What is expected:
Could you recast every line of the records below as a numbered list, leaving out the blank lines?

Records from a pointing dataset
┄┄┄┄┄┄┄┄┄┄

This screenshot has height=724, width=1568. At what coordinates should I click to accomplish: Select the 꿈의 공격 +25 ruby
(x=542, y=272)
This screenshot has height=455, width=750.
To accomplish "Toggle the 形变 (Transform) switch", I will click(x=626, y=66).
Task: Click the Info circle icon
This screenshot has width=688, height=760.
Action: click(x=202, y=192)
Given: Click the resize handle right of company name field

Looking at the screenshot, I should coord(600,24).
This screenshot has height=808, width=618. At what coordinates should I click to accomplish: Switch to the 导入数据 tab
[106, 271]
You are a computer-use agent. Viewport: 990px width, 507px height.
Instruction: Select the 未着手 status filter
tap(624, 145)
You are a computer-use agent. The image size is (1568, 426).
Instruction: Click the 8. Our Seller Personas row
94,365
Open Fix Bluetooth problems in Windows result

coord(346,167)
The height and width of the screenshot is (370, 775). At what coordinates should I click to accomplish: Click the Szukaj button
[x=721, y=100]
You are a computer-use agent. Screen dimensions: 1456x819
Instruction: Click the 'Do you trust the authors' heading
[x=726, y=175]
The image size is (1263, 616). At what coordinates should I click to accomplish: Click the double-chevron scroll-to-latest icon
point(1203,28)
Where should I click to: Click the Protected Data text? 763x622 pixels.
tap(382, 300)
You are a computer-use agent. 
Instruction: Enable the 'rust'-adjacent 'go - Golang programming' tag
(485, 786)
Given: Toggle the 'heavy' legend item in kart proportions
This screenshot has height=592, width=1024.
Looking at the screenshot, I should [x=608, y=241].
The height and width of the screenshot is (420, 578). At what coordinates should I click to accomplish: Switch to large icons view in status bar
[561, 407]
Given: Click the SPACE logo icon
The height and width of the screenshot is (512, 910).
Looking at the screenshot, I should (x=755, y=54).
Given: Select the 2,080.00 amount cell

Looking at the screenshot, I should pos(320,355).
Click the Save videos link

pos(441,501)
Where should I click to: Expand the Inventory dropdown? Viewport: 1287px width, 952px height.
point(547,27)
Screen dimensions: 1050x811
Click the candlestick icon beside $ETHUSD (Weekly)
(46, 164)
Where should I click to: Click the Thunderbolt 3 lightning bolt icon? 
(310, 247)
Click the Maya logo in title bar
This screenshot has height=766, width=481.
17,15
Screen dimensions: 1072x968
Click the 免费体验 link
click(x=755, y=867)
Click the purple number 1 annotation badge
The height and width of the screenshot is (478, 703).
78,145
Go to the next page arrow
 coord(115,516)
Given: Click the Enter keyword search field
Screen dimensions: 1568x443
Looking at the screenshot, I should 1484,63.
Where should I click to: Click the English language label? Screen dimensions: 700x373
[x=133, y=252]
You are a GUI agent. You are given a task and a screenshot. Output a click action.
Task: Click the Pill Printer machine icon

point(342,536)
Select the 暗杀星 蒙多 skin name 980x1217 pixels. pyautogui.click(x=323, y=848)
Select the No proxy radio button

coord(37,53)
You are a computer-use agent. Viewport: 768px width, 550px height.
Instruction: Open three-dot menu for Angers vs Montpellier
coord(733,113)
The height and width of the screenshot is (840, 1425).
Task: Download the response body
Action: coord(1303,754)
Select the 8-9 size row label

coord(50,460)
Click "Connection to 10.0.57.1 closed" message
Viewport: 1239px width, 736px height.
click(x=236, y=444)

┄┄┄┄┄┄┄┄┄┄

Output for this task:
1. This screenshot has height=724, width=1568. At what coordinates should I click to accomplish: Select the 꿈의 공격 +25 ruby
2. (x=542, y=272)
3. This screenshot has height=455, width=750.
4. To accomplish "Toggle the 形变 (Transform) switch", I will click(x=626, y=66).
5. Task: Click the Info circle icon
6. This screenshot has width=688, height=760.
7. Action: click(x=202, y=192)
8. Given: Click the resize handle right of company name field
9. Looking at the screenshot, I should coord(600,24).
10. This screenshot has height=808, width=618. At what coordinates should I click to accomplish: Switch to the 导入数据 tab
11. [106, 271]
12. You are a computer-use agent. Viewport: 990px width, 507px height.
13. Instruction: Select the 未着手 status filter
14. tap(624, 145)
15. You are a computer-use agent. The image size is (1568, 426).
16. Instruction: Click the 8. Our Seller Personas row
17. 94,365
18. Open Fix Bluetooth problems in Windows result
19. coord(346,167)
20. The height and width of the screenshot is (370, 775). At what coordinates should I click to accomplish: Click the Szukaj button
21. [x=721, y=100]
22. You are a computer-use agent. Screen dimensions: 1456x819
23. Instruction: Click the 'Do you trust the authors' heading
24. [x=726, y=175]
25. The image size is (1263, 616). At what coordinates should I click to accomplish: Click the double-chevron scroll-to-latest icon
26. point(1203,28)
27. Where should I click to: Click the Protected Data text? 763x622 pixels.
28. tap(382, 300)
29. You are a computer-use agent. 
30. Instruction: Enable the 'rust'-adjacent 'go - Golang programming' tag
31. (485, 786)
32. Given: Toggle the 'heavy' legend item in kart proportions
33. This screenshot has height=592, width=1024.
34. Looking at the screenshot, I should [x=608, y=241].
35. The height and width of the screenshot is (420, 578). At what coordinates should I click to accomplish: Switch to large icons view in status bar
36. [561, 407]
37. Given: Click the SPACE logo icon
38. The height and width of the screenshot is (512, 910).
39. Looking at the screenshot, I should (x=755, y=54).
40. Given: Select the 2,080.00 amount cell
41. Looking at the screenshot, I should pos(320,355).
42. Click the Save videos link
43. pos(441,501)
44. Where should I click to: Expand the Inventory dropdown? Viewport: 1287px width, 952px height.
45. point(547,27)
46. Screen dimensions: 1050x811
47. Click the candlestick icon beside $ETHUSD (Weekly)
48. (46, 164)
49. Where should I click to: Click the Thunderbolt 3 lightning bolt icon? 
50. (310, 247)
51. Click the Maya logo in title bar
52. This screenshot has height=766, width=481.
53. 17,15
54. Screen dimensions: 1072x968
55. Click the 免费体验 link
56. click(x=755, y=867)
57. Click the purple number 1 annotation badge
58. The height and width of the screenshot is (478, 703).
59. 78,145
60. Go to the next page arrow
61.  coord(115,516)
62. Given: Click the Enter keyword search field
63. Screen dimensions: 1568x443
64. Looking at the screenshot, I should 1484,63.
65. Where should I click to: Click the English language label? Screen dimensions: 700x373
66. [x=133, y=252]
67. You are a GUI agent. You are given a task and a screenshot. Output a click action.
68. Task: Click the Pill Printer machine icon
69. point(342,536)
70. Select the 暗杀星 蒙多 skin name 980x1217 pixels. pyautogui.click(x=323, y=848)
71. Select the No proxy radio button
72. coord(37,53)
73. You are a computer-use agent. Viewport: 768px width, 550px height.
74. Instruction: Open three-dot menu for Angers vs Montpellier
75. coord(733,113)
76. The height and width of the screenshot is (840, 1425).
77. Task: Download the response body
78. Action: coord(1303,754)
79. Select the 8-9 size row label
80. coord(50,460)
81. Click "Connection to 10.0.57.1 closed" message
82. Viewport: 1239px width, 736px height.
83. click(x=236, y=444)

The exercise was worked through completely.